Newman/Haas Racing told The Associated Press last week it has withdrawn its entry, which dropped the official entries to 34.
There were 34 official entrants on the initial list, and Shank made 35. But the official entry list only had 30 announced driver-team combinations when it was released by Indianapolis Motor Speedway.
Rahal Letterman Lanigan has since announced Michel Jourdain Jr. for its entry. Ed Carpenter Racing and Sam Schmidt Motorsports are also on the official entry list, and neither has announced its drivers. It's possible one or both of those entries won't come to fruition.
The race has had a full field every year since 1947, when it had 30 cars. In 1979 and 1997, the field was expanded to 35 cars.
Shank, who fielded teams that finished first and third in this year's Rolex 24 Hours of Daytona race, has had difficulty getting his IndyCar team off the ground since its launch in October. NASCAR driver AJ Allmendinger is a part-owner in the IndyCar effort.
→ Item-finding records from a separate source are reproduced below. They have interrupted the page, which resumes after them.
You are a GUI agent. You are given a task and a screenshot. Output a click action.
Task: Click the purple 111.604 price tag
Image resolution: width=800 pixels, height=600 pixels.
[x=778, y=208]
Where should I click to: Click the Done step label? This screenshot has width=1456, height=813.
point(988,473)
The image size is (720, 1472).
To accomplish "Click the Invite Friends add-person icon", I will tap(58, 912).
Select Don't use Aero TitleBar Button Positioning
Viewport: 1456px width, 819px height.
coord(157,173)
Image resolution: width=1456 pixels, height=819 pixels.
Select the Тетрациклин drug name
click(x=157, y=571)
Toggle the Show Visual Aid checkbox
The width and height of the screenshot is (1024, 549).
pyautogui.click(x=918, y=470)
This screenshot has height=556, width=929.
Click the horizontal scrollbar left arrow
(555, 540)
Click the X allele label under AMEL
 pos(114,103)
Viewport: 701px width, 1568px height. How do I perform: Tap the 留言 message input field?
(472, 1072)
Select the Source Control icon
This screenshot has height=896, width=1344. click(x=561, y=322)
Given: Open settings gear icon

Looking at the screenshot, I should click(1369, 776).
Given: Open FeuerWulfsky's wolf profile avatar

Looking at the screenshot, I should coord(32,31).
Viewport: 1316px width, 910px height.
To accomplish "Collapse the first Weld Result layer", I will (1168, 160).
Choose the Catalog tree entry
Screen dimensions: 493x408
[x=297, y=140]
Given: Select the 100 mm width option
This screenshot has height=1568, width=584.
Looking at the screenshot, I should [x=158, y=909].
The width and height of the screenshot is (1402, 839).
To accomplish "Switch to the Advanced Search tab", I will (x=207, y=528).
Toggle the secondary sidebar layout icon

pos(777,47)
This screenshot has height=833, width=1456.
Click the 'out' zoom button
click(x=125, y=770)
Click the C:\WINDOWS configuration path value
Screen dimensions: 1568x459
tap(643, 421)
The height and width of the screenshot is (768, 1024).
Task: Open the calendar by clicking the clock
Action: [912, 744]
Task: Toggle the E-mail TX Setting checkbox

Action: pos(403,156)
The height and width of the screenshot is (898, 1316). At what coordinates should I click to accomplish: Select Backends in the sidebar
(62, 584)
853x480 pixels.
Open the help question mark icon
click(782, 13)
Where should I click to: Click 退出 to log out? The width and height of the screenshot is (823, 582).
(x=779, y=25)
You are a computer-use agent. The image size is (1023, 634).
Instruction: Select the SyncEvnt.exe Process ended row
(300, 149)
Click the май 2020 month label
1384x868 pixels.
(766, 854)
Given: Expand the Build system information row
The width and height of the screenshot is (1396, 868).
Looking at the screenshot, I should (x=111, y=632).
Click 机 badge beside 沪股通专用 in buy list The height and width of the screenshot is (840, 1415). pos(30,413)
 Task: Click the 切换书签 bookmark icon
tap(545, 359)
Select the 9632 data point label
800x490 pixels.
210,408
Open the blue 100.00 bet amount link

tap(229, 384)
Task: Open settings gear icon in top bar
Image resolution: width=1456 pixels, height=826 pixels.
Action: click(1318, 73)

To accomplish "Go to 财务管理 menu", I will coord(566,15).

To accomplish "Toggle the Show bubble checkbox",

The initial plan was to run veteran Paul Tracy in a farewell tour or sorts for the full IndyCar schedule, but the current engine situation in IndyCar, coupled with difficulty in finding full season sponsorship, prevented Shank from getting the team off the ground.
Now, even moving forward on a one-off Indy 500 effort is proving problematic. Shank said he is only interested in partnering with Chevrolet or Honda, and doesn't want a Lotus engine just for the sake of running the race.
"I've got nothing against the people at Lotus, but this is a huge risk for me and my life and my team, and I am not willing to do it with zero hope," Shank said. "And there's no hope of getting a top 10 with a Lotus."
Shank was initially listed as a Lotus team when he announced the team in October. But the manufacturer was never able to get him an engine, and last week agreed to release two teams from its contracts. It now has three cars signed on for engines this season.
Chevrolet, meanwhile, has 11 cars and Honda has 10. Both have some room to provide additional engines for the Indianapolis 500, where the field expands from 26 to the traditional 33 cars.
Shank said he doesn't have time to wait for the manufacturers to fill their lineups.
"I've left messages with everyone," Shank said. "We had a deadline set up for last night, for us internally, just to physically get the work done. If you are an established team, maybe you can wait this out because you have your systems in place. But me, we're starting from scratch.
"And the sponsorship? That's not going to last forever. If something doesn't happen today or tomorrow, we are eventually going to lose that, too."
Jim Campbell, U.S. vice president for Chevrolet performance vehicles and motorsports, told The Associated Press at Saturday night's NASCAR race that the manufacturer is near capacity for its Indy 500 effort. Should some engines that are presently spoken for become available, Campbell said he'd work with the existing Chevrolet teams to meet their needs before offering engines elsewhere.
Campbell was then at Homestead on Sunday for the Grand-Am race, and Shank said the two talked briefly about the Indy 500. Shank also said he's hoping IndyCar CEO Randy Bernard will work with Chevrolet and Honda to help small teams get engines.
Both Chevrolet and Honda are expected to help pick up the slack for the two teams that left Lotus last week. Bryan Herta Autosport is expected to partner with Honda, while Dreyer & Reinbold Racing are expected to get Chevrolet engines.
But Campbell said no deals with BHA and DRR were completed, and the discussions would likely heat up this week.
"If in a week or so engines become available and go elsewhere, that is really, really going to disappoint me," Shank said. "That would be a true slap to us. I asked IndyCar to just guarantee we'll get an engine, just guarantee will get something from one or the other, and they never responded."